THE Reserve Bank of Zimbabwe (RBZ) is this week due to unveil the special coins which are expected to help ease problems with transacting change created after the country adopted a multicurrency system in February 2009.
The central bank said it also expects the coins, which would have the same value as their US counterparts, to help reduce prices as some commodities had been priced with their absence in mind.
According to papers at hand, the special coins will be introduced in 1c, 5c, 10c, 25c and 50c denominations which will be immediately available except for the latter.
An initial amount equivalent to US$10 million will be made available by mid-December.
The coins are being minted in South Africa by a subsidiary of the South African Reserve Bank.
“They are not Zimbabwean coins, we do not want to bring back the Zimbabwean dollar due to confidence issues,” reads papers obtained from the bank.
Introduction of the coins had raised fears that government wanted to return the banished Zimbabwe dollar to replace the multicurrency regime.
But Finance Minister Patrick Chinamasa and RBZ governor John Mangudya dismissed the speculation, insisting there were no plans for a return of the local currency in the medium term.
Chinamasa said the coins are meant to solve the problem of change in transacting.
“I am not a foolish minister, I do not make reckless decisions.

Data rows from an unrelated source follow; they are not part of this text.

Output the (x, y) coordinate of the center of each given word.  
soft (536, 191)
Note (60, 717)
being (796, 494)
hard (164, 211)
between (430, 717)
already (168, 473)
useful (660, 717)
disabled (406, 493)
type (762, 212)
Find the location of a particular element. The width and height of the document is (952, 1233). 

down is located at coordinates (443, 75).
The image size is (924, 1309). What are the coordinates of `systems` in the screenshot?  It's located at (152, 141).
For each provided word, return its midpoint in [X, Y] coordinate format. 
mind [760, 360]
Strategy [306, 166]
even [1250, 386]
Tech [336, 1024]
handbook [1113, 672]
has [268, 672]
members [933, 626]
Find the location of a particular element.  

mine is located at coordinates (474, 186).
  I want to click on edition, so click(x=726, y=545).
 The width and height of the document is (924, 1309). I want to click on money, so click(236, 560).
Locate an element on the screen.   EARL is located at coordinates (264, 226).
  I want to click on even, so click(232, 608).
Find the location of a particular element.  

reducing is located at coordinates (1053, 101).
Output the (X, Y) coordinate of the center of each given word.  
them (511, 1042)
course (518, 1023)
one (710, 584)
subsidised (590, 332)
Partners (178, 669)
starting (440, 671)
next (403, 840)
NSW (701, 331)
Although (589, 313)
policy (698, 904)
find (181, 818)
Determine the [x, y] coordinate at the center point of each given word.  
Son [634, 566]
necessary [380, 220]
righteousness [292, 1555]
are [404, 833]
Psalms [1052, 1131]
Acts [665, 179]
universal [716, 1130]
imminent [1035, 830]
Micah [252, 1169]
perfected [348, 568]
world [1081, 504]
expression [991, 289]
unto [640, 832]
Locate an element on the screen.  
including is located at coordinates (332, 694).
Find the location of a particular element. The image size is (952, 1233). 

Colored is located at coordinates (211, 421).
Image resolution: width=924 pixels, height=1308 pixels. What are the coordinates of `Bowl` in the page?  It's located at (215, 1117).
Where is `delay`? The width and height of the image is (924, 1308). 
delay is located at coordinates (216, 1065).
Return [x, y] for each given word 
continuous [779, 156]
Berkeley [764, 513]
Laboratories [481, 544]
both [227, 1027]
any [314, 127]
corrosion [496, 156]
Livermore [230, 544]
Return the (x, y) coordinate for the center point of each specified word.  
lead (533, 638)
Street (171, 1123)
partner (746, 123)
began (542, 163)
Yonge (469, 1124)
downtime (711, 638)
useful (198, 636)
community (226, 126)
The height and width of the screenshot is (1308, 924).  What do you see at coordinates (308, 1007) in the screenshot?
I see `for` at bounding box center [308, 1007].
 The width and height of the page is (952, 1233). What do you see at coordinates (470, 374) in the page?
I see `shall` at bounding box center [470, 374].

I would be reckless to introduce the local currency at this juncture,” he said.
“The small change introduction is, in no way, a subtle reintroduction of our currency.”
Zimbabwe had initially planned to import the coins from with United States of America.
But top finance ministry official, Eria Hamandishe, earlier this year said the plan came off the rail due to the frosty diplomatic relations between the two countries.
Economic analysts say the collapse of the deal was a blessing in disguise as it was going to cost the country a lot of money.
On average coins make up 13 percent of a nation’s currency and coin in issue and this is usually about 10 percent of Gross Domestic Product (GDP).
At Zimbabwe’s current GDP levels of above US$10,8 billion, the total face value of stocks of circulating coins needed for the country could be anything up to US$180 million.Advertisement
“To put this figure into context, that is about 1,400 tonnes of coins that need to be shipped from United States to Zimbabwe.
“This is the equivalent of about fifty thirty-tonne trucks. Additionally, more and more coins will need to be imported over time,” noted one economist.
In any country the number of total coins in circulation always increases because more coins issued are stored and taken out of circulation.
Since 2011, bankers had been urging RBZ to mint coins to alleviate the change problem.
According to a Bankers Association of Zimbabwe proposal, the coins would be exchanged on a dollar-for-dollar basis, enabling people to redeem coins for notes should they accumulate large amounts of coins.
While coin demand in Zimbabwe remains very high, some economic analyst say the arrangement, shipping and transportation costs to import foreign coins had discouraged local banks from even trying to carry out the exercise.
“It is nowhere close to being profitable. How does government intend to recoup the cost of importing and circulating coins in Zimbabwe,” questioned a bank economist.
In modern commerce, the purpose of coins is to make for efficient small value transactions.
Banks do not derive much profit from providing coin services to the transacting public. Generally, the issuance of coins is only profitable to the issuer – usually a country’s central bank.